D. Strauss-Kahn : Votre interprétation est tendancieuse. L'État a le plus grand respect des tribunaux administratifs, n'en conteste ni la compétence ni la légitimité. Ça n'empêche que quand il est battu il lui arrive de se pourvoir en appel au Conseil d'État. Le fait d'avoir un arbitrage qui vous est défavorable et de contester cet arbitrage ne veut pas dire que vous mettez en cause l'instance qui a rendu cet arbitrage, et donc il n'y a pas de contradiction dans le fait de dire que l'ART fait du bon travail, mais que d'un autre côté France Télécom en tant qu'entreprise est tout à fait susceptible, si elle n'est pas d'accord avec les appréciations, de la contester.
Q. : Le sentiment que ça donne, c'est que c'est habile mais pas très fair-play.
D. Strauss-Kahn : De la part de France Télécom ?
R. : Tout à fait.
D. Strauss-Kahn : Christian Pierret me glisse quelque chose, il faut que je lise. Non, je ne dirais pas que c'est habile et pas très fair-play. Je trouve que nous sommes dans un système dans lequel chaque structure vit sa vie et c'est bien comme ça. France Télécom est une entreprise publique et elle a donc une stratégie d'entreprise. Lorsqu'elle est dans un conflit, quelle que soit l'instance qui juge ce conflit, et que le jugement qui est rendu lui est défavorable, si elle a des voies de recours et si elle pense qu'elle a raison de continuer, personne ne peut le lui reprocher. C'est le fonctionnement même de notre système soit judiciaire soit de régulation en l'occurrence, qui veut qu'on ait le droit à un recours. Vous avez l'impression que j'essaie d'emballer l'affaire. Pas du tout. Je crois que ce n'est pas illégitime de la part de France Télécom. Ce n'est pas une remise en cause de l'existence de l'ART.

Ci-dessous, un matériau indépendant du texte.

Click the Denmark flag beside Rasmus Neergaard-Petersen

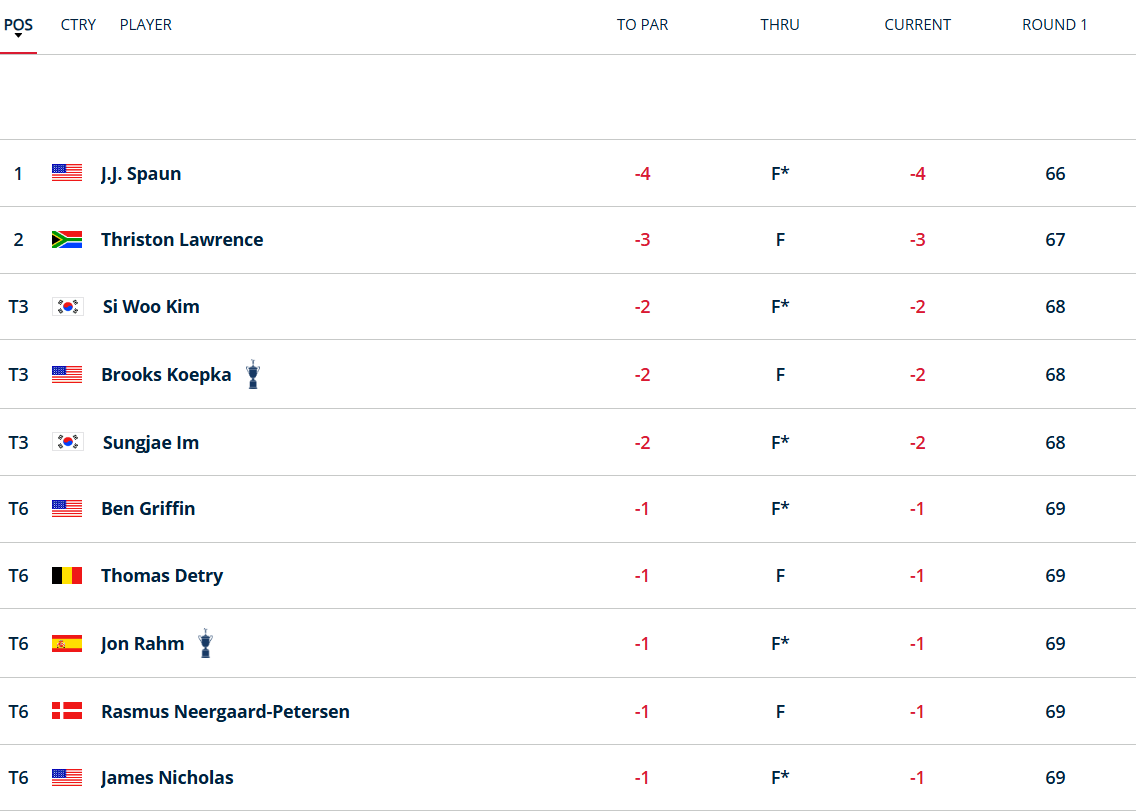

Q. : Mais c'est sur l'esprit dans lequel va se dérouler la concurrence. En général ce sont plutôt les nouveaux entrants qui ont du mal à se faire une place au soleil. Or là, c'est un opérateur historique qui est aujourd'hui largement dominant, qui par avance chercher à déminer un peu le terrain tout en se déclarant très favorable à la concurrence.
D. Strauss-Kahn : C'est un opérateur dominant qui entend le rester, ça c'est clair.
(Question inaudible).
C. Pierret : On l'a dit tout à l'heure, par des reconsidérations du contenu du service universel au niveau européen. Dans le fonds de service universel on veut inclure non seulement internet mais l'ensemble des multimédias, et donc pour l'instant il s'agit d'obtenir l'accord de nos partenaires sur cette acception.
Q. : Concrètement, est-ce que ça va remplacer le Minitel ?
C. Pierret : Le Minitel remplit encore des fonctions très importantes en France et il ne s'agit pas de l'abandonner pour passer à un autre système comme celui d'internet. Nous essayons actuellement de mettre sur pied un produit qui sera à la fois Minitel et internet et qui sera prêt je pense l'année prochaine, au premier semestre 1998. Nous aurons une sorte de produit hybride qui sera à la fois internet et Minitel, et qui permettra d'assurer la transition entre les deux.
Q. : Vous avez parlé de France Télécom comme vitrine sociale et vous avez parlé d'une volonté d'ouvrir le capital. Vous n'avez pas du tout parlé en quoi ça intéresserait un investisseur potentiel, pourquoi quelqu'un aimerait acheter ?
D. Strauss-Kahn : Absolument. D'abord, on n'a pas dit vitrine sociale. On a dit qu'il y avait des choses à améliorer dans les pratiques sociales de France Télécom. Maintenant vous avez raison mais, ça, ça fait partie du rock show qui va commencer du côté de France Télécom. C'est France Télécom qui est en charge de mettre sur le marché une partie de ses titres et ce n'est pas le Gouvernement français qui va le faire. Donc ça va commencer très rapidement, vous n'allez pas être déçu dans les semaines qui viennent. Merci.